Sending fake emails is one of the most common scams, so it’s important to know what to look for.
What is "Phishing"?
Scammers use fake emails, also called phishing, brand spoofing or carding, to “fish” for information.
These fake messages can look real, but link to fake websites. The website may look like a trusted, well-known company, too, but it’s all a trick to get your information – such as Social Security number or bank and credit card account numbers.
A more aggressive fake email may invade your computer with malicious software (malware) or a virus as soon as you open the email.
What to Look For
Check these warning signs when you are not sure of an email:
- Urgency: Phishing emails often need an immediate response or action.
- Your name/email is not in the “to” field: Scammers send out thousands of phishing emails, hoping someone will bite.
- Asks for sensitive or banking information: A real bank would never ask for your Social Security number, bank account information or your PIN in an email.
- Uses a public internet account: If the email is from a public account, such as Yahoo or Gmail, but claims to be from your bank or other business, do not trust the email.
- Is not a secure site: The website will be missing the lock symbol at the bottom of the screen and will not include an “s” after “http” in the web address.

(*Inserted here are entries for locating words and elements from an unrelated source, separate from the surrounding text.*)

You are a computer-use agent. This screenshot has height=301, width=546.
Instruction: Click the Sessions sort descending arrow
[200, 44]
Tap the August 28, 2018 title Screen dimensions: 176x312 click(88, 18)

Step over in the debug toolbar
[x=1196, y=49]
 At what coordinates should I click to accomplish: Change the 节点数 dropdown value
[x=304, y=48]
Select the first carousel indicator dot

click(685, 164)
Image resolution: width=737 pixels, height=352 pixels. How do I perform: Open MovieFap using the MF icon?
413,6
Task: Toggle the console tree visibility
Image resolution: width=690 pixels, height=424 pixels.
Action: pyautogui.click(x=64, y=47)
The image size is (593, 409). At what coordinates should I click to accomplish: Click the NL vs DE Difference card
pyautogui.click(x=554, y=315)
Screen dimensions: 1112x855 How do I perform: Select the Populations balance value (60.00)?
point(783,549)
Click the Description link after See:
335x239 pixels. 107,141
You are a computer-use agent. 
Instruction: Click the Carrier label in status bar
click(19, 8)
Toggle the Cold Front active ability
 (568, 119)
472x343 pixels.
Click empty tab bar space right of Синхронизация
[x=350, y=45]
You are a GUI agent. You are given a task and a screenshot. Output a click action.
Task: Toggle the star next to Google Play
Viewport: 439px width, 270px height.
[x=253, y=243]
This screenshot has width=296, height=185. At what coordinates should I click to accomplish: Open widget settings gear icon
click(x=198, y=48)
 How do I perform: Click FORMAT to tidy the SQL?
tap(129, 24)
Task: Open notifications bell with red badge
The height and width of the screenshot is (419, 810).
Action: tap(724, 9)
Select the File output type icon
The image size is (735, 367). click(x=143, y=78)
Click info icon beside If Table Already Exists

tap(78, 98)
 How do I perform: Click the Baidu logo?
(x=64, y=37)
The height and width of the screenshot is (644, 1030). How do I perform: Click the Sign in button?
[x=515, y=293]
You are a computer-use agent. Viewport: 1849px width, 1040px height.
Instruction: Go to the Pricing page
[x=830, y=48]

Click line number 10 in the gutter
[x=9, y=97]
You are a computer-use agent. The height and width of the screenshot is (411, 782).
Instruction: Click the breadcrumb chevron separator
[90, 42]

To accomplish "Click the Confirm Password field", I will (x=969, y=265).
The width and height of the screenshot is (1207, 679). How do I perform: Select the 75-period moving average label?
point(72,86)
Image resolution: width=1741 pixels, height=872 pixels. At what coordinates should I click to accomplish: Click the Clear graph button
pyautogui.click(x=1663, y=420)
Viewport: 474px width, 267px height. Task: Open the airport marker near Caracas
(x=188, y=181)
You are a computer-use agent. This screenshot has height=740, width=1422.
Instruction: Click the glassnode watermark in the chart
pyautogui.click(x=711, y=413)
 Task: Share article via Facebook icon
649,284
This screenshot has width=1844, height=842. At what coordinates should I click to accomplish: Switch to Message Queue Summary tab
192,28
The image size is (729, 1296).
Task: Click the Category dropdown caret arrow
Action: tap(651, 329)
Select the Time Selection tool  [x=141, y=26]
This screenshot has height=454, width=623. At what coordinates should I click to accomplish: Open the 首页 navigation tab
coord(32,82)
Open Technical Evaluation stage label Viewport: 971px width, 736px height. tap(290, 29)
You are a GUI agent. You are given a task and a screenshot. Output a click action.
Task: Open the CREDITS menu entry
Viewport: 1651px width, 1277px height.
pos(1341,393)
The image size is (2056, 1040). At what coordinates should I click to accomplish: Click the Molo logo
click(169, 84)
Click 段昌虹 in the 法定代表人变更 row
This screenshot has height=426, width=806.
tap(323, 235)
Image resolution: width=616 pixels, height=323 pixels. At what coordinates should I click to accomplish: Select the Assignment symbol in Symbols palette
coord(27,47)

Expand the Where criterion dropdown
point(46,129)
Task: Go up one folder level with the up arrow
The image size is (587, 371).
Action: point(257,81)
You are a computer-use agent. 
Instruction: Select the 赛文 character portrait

- Incorrect URL: Check to make sure the site address is accurate. Crooks may create a fake website with a slight misspelling in the business name to catch you.
- Poor spelling and grammar: Cybercriminals often don’t catch spelling errors in an email.
- All caps: Scammers often use capital letters to get your attention.
- Displays low resolution images: Scammers usually build fake sites quickly using forged company logos, signatures and styles, and this shows in the lower quality of the sites.
- Includes small pieces of your personal information: Some personal information may be included. This is typically general information the scammers got from another source.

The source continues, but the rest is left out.